0

I have read through similar questions on stack overflow, however non of them solve the unicode problem I have: 'ascii' codec can't decode byte 0xc3 in position 302.

Have tried: import sys reload(sys) sys.setdefaultencoding("utf-8")

however receive an error: NameError: name 'reload' is not defined

I try to read file with danish vowels: æ, ø, å. In return receive 'UnicodeDecodeError: 'ascii' codec can't decode byte 0xc3 position 302 etc. Position 302 and further on include danish vowels. Is there a way to fix this?

So far I have tried putting a specially-formatted comment as the first line of the source code: # -*- coding: <ascii> -*-. Did not give any result.

Also tried: f = open(fname, encoding="ascii", errors="surrogate escape"). But instead of reading file with characters as they are for example in the word "Europæiske" I get "Europ\udcc3\udca6iske".

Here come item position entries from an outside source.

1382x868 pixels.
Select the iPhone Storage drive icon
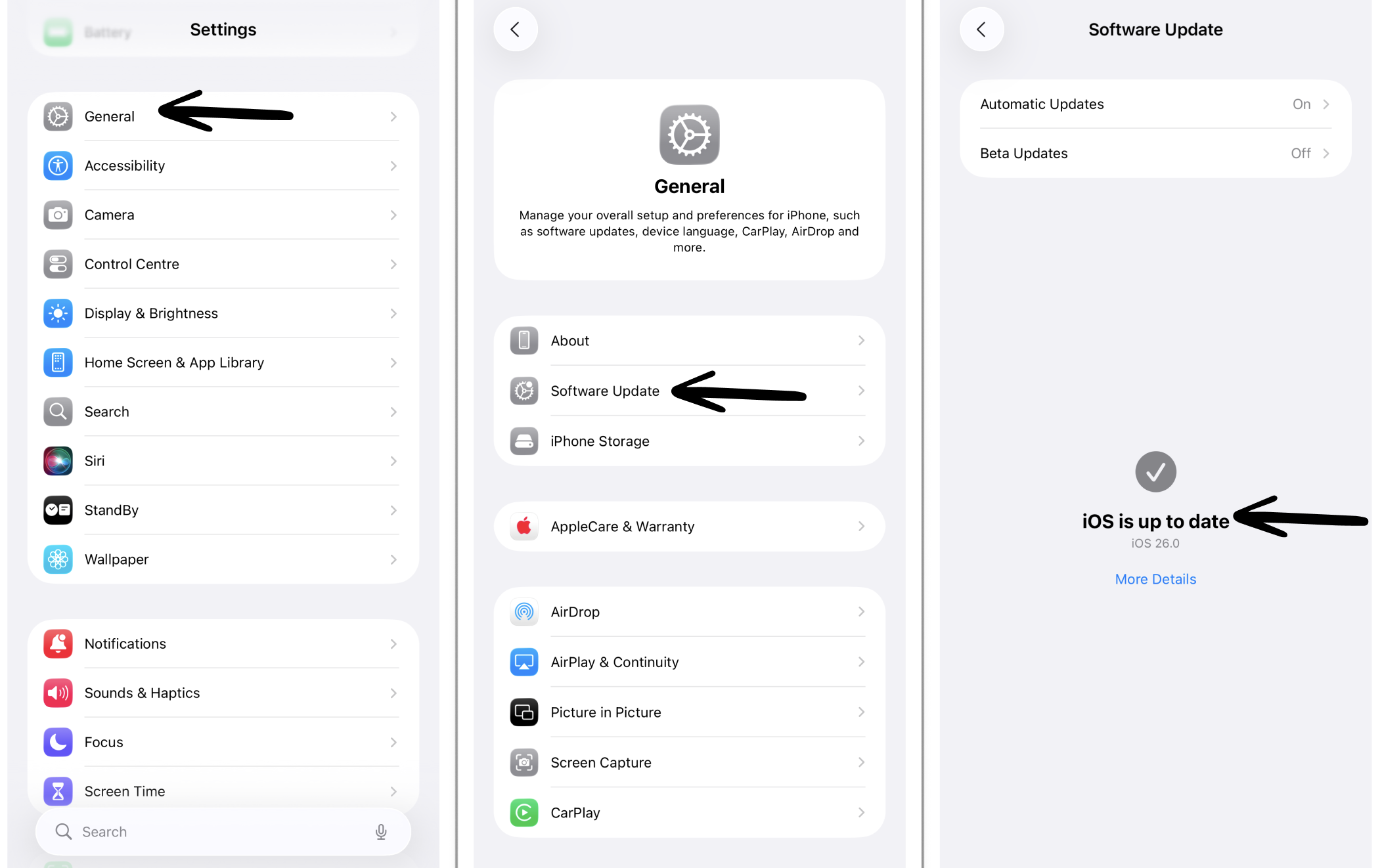click(524, 441)
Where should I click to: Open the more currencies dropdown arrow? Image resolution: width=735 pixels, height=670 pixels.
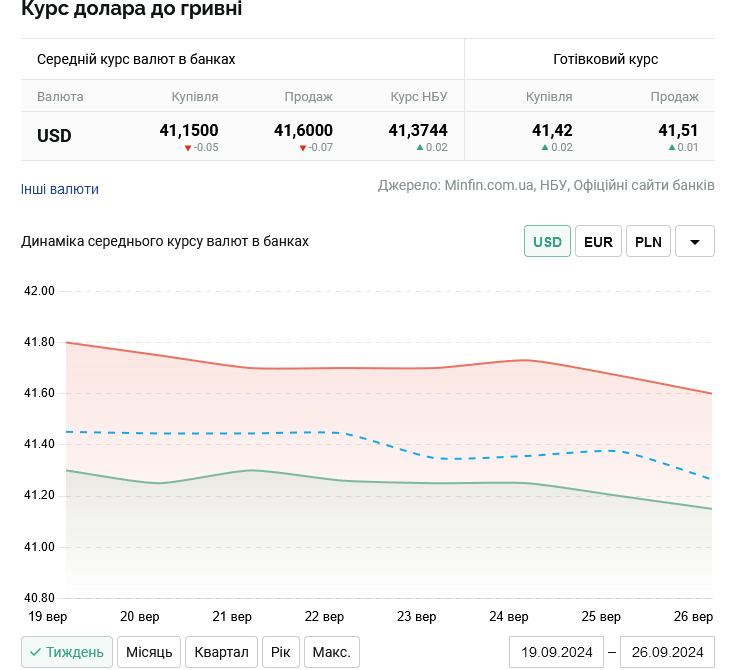pos(695,242)
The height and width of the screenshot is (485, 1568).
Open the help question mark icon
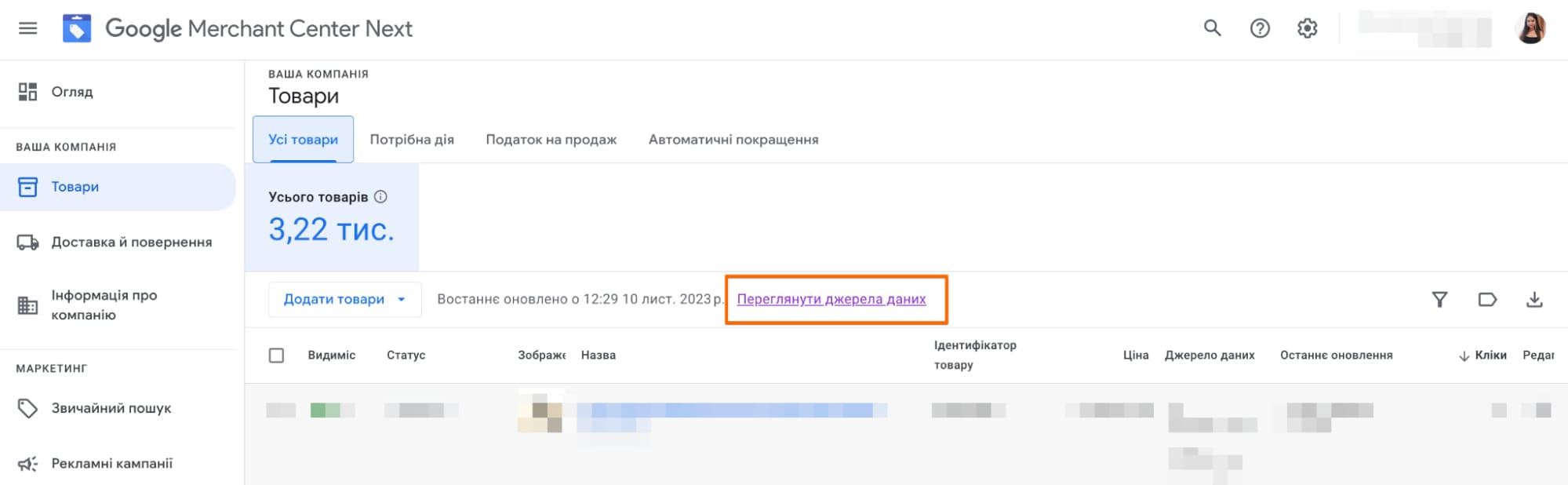[x=1260, y=29]
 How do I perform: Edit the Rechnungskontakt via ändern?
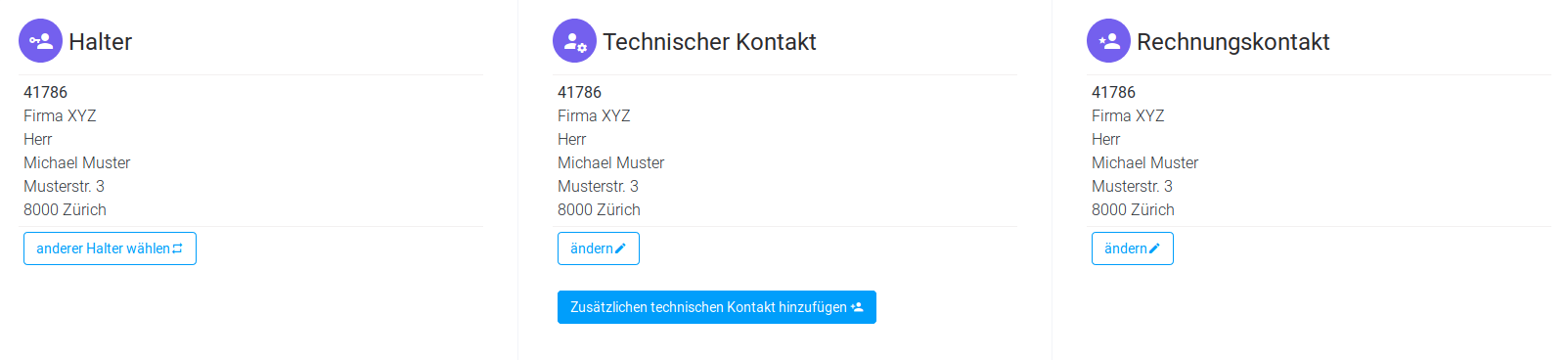(1133, 248)
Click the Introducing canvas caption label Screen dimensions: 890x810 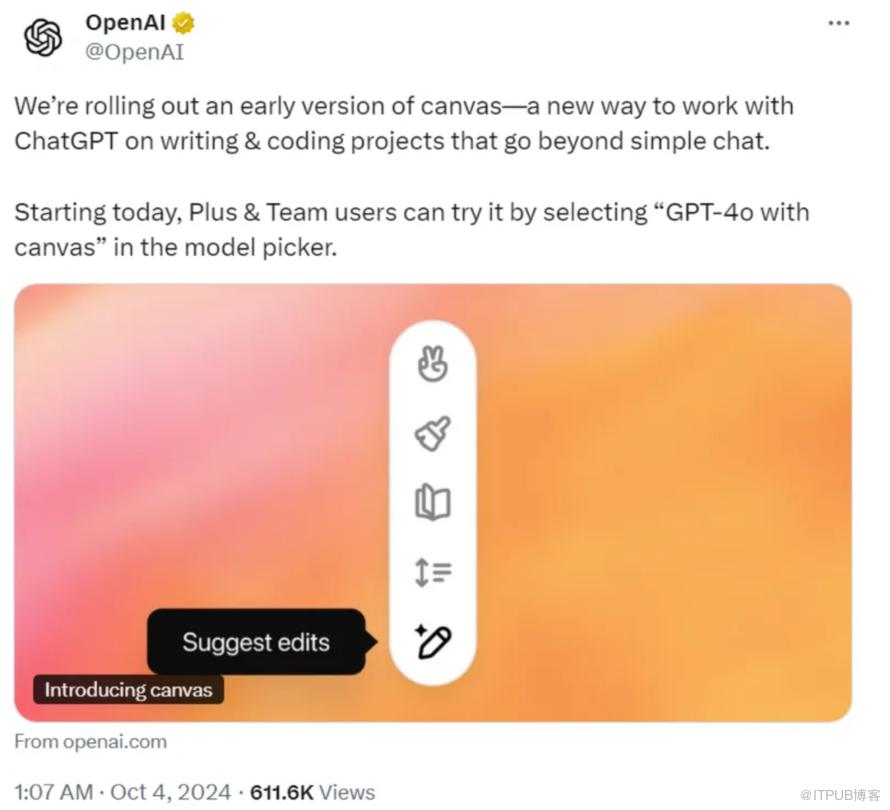coord(128,689)
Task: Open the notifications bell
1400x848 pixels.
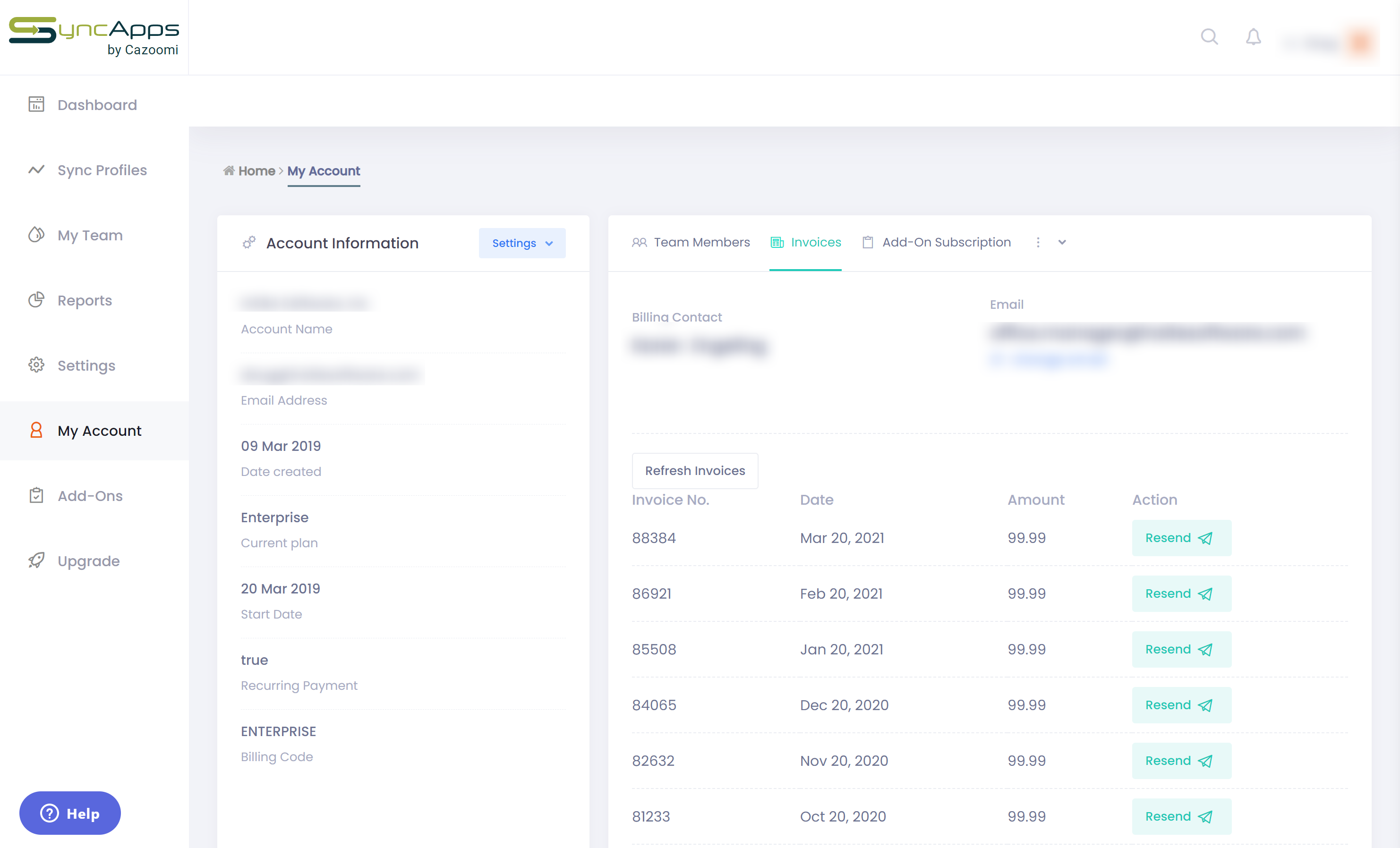Action: click(x=1253, y=37)
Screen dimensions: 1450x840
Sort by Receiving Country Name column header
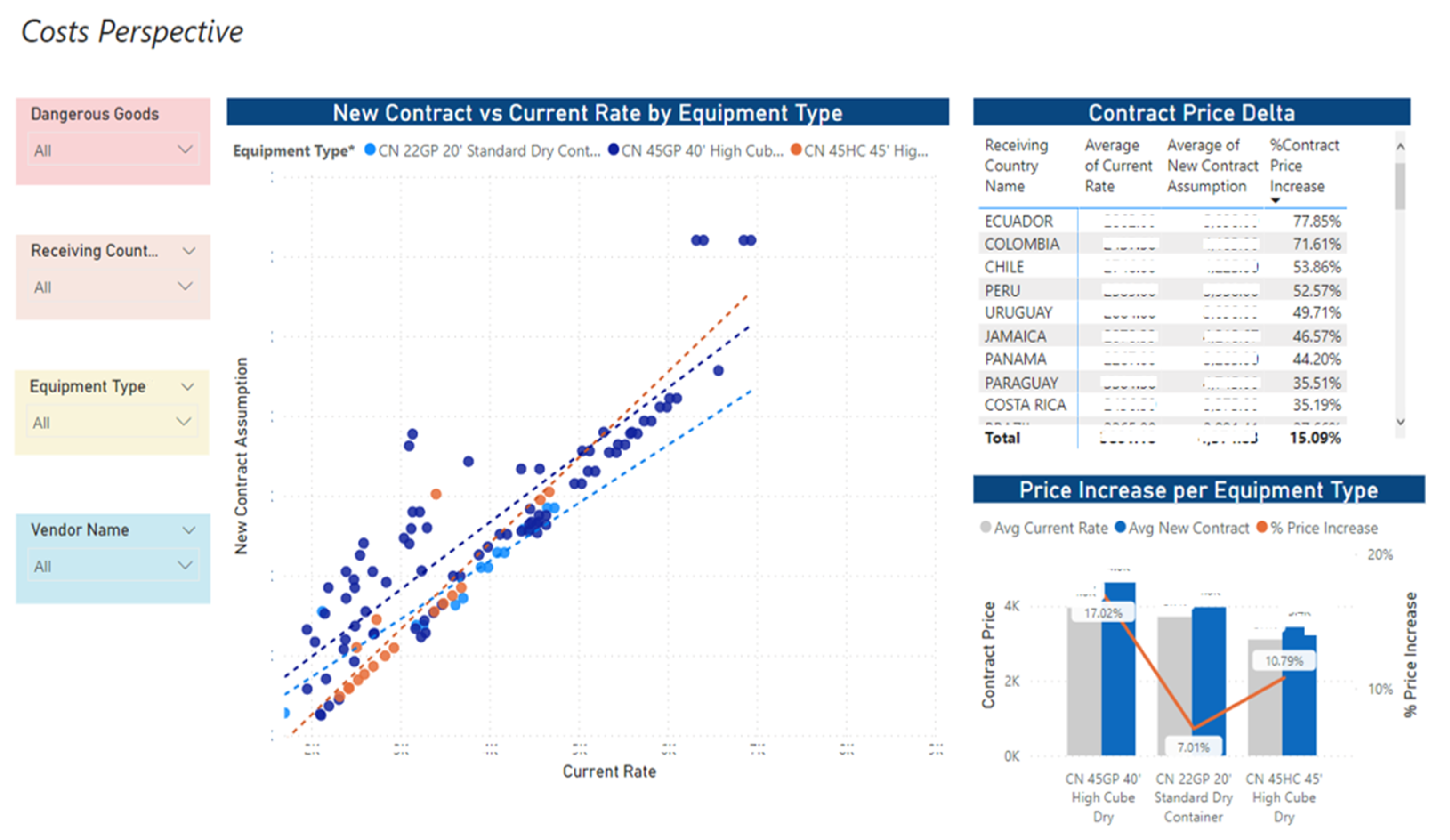(1016, 166)
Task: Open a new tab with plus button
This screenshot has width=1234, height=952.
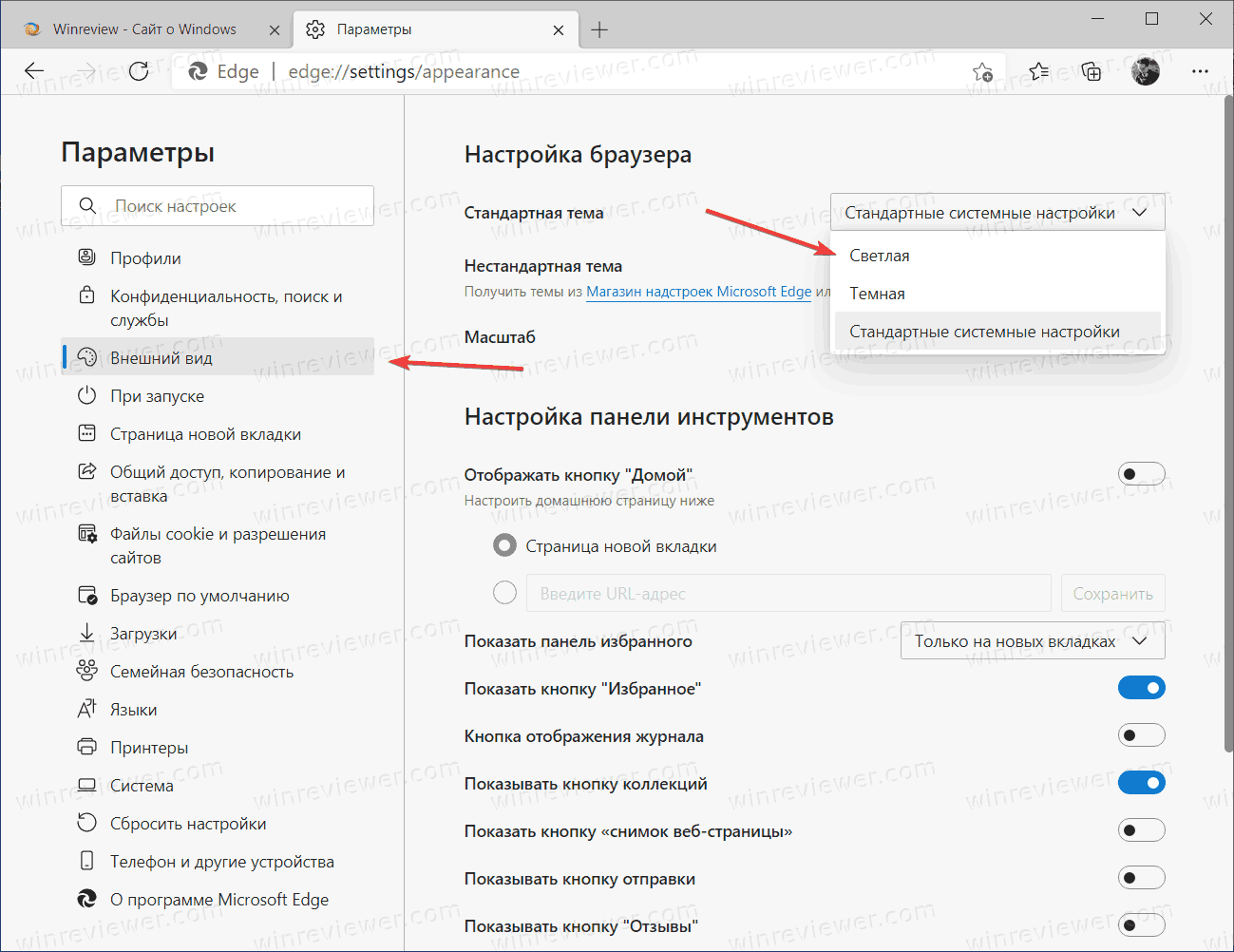Action: (x=599, y=29)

Then I tried suggestions from the blog (lost a link to that blog) to "import unicodedata", however, it was not well explained where to take it form there.

import unicodedata
import csv

with open('File.csv') as f:
  reader = csv.reader(f)
  for row in reader:
    print(row)
Mr Lister
  • 45,515
  • 15
  • 108
  • 150
Nadia S
  • 19
  • 2
  • 10
  • 1
    Possible duplicate of [UnicodeDecodeError: 'ascii' codec can't decode byte 0xc3 in position 23: ordinal not in range(128)](http://stackoverflow.com/questions/24475393/unicodedecodeerror-ascii-codec-cant-decode-byte-0xc3-in-position-23-ordinal) – kchomski Mar 15 '16 at 16:01
  • kchomski, not trying to concatenate but rather read file with danish characters, it is a different case! – Nadia S Mar 15 '16 at 16:07

2 Answers2

4

Simply open with the correct encoding. You have to know the encoding that the file was saved in. Western versions of Windows might be Windows-1252, or perhaps utf8. Modules such as chardet can perform an educated guess. Also, for for csv module, open with newline='' as well (see documentation for using csv.reader:

import csv

with open('File.csv',encoding='utf8',newline='') as f:
  reader = csv.reader(f)
  for row in reader:
    print(row)
Mark Tolonen
  • 166,664
  • 26
  • 169
  • 251
1

that #-- coding: thing is only for what's being used in the program itself, for example if you define a variable or function with Danish characters.

what you're dealing with is I/O, so remember the rule: bytes on the edges, Unicode inside. this means use str.decode when reading in, and unicode.encode when writing out.

jcomeau_ictx
  • 37,688
  • 6
  • 92
  • 107